GoViews have a reference to a GoDocument.
If the user does any modification on the diagramming surface, a GoDocument.Changed event is raised with the relevant information in the event arguments.
I would like to be notified when some user-actions happen, so that I can confer with my Controller (disallow/cancel it if need be) and then issue view-update orders from there that actually modify the Northwoods GoDiagram third party component.
The Changed event is a notification that something just happened (past tense) - Doing all of the above in the event handler results in a .... (wait for it)... StackOverflowException. (GoDocument.Changed handler > Updates GoDocument > Firing new Changed events.. )
So question, how do I get a BeforeEditing or BeforeResizing kind of notification model in GoDiagrams? Has anyone who's been there lived to tell a tale?
JFYI...
The component-vendor recommendation is to subclass and override appropriate methods for this. Override the bool CanXXX() method, raise a cancelable custom event.
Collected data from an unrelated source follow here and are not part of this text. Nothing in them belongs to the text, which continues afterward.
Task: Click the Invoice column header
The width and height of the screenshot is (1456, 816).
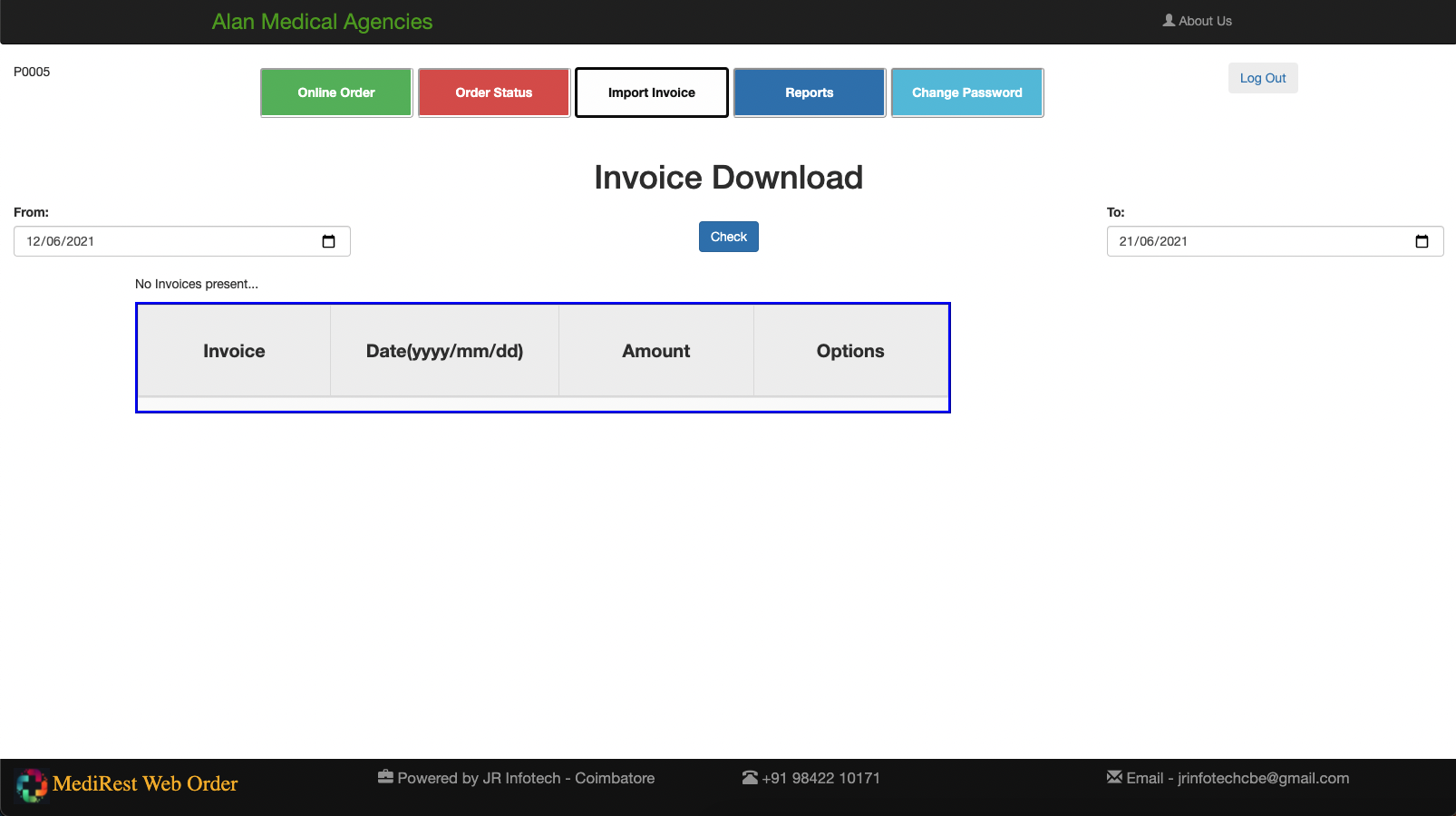Action: click(234, 351)
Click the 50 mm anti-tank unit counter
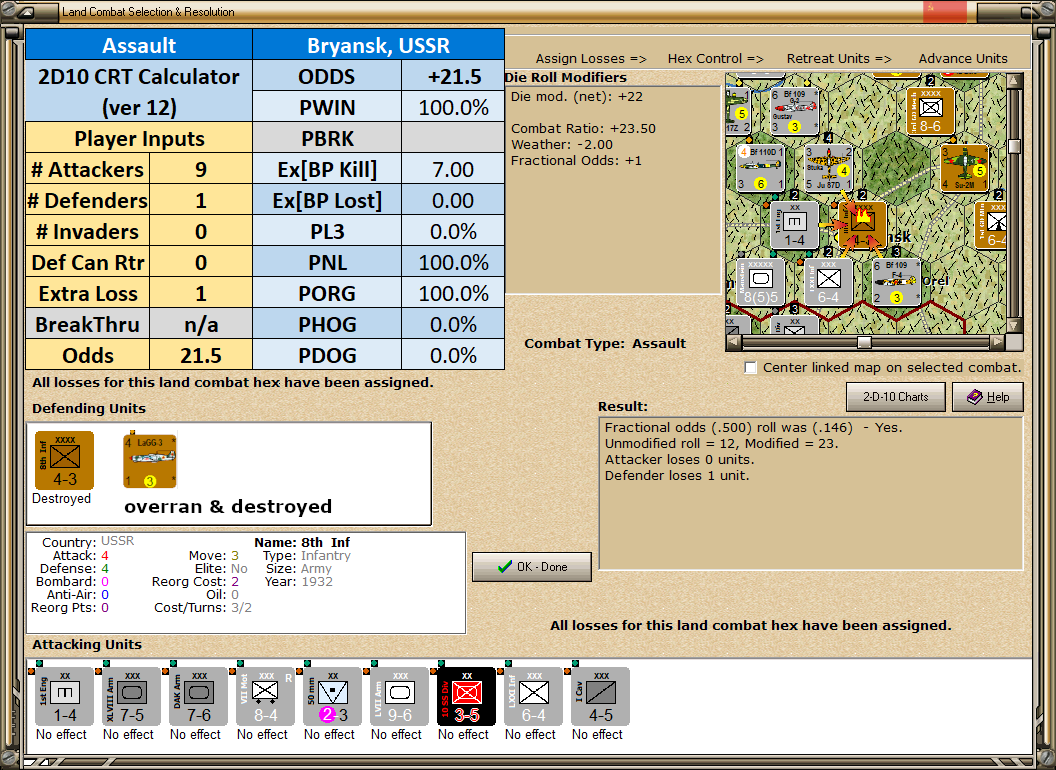This screenshot has height=770, width=1056. click(x=333, y=697)
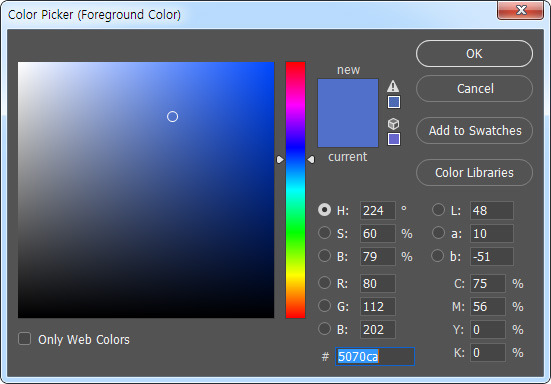Click the OK button

point(474,54)
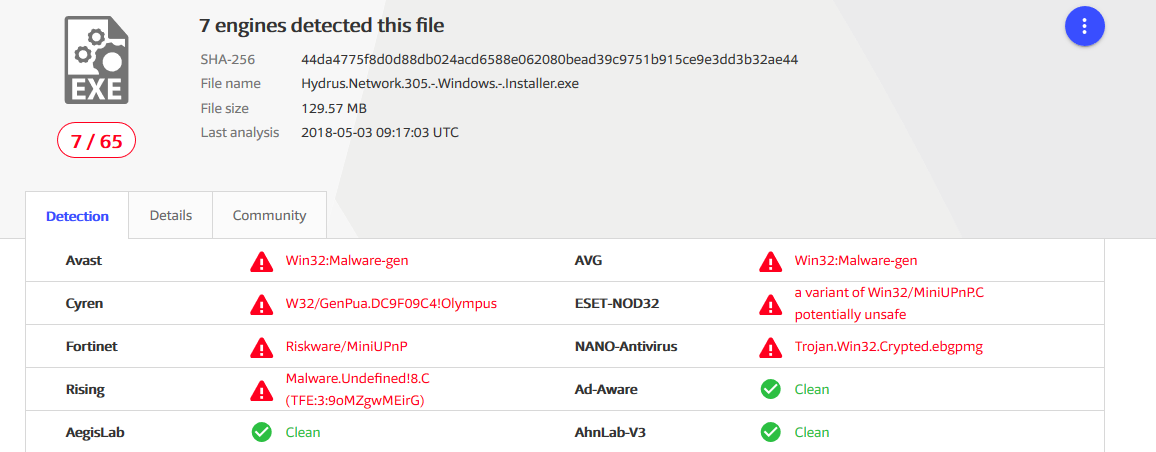
Task: Open the three-dot more options menu
Action: pyautogui.click(x=1084, y=26)
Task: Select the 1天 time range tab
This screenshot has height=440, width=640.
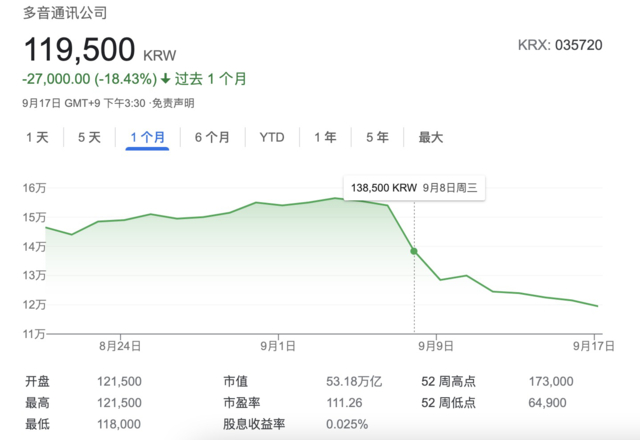Action: pos(37,137)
If the subscriber returns false, bail out (return false to abort the user action) of CanXXX.
No built-in mechanism for this in GoDiagrams.
For example, you could define a
CustomView.ObjectResizing cancelable
event. In your override of
GoToolResizing.CanStart, you can raise
that event. If the
CancelEventArgs.Cancel property
becomes true, you would have
CanStart() return false.
Source http://www.nwoods.com/forum/forum_posts.asp?TID=2745
The event arguments (GoChangedEventArgs) for the change event has a property IsBeforeChanging which indicates whether the change event was raised from the "RaiseChanging" method (true), or the RaiseChanged (false). That should tell you whether the change has occurred yet, but I know of no way to cancel it.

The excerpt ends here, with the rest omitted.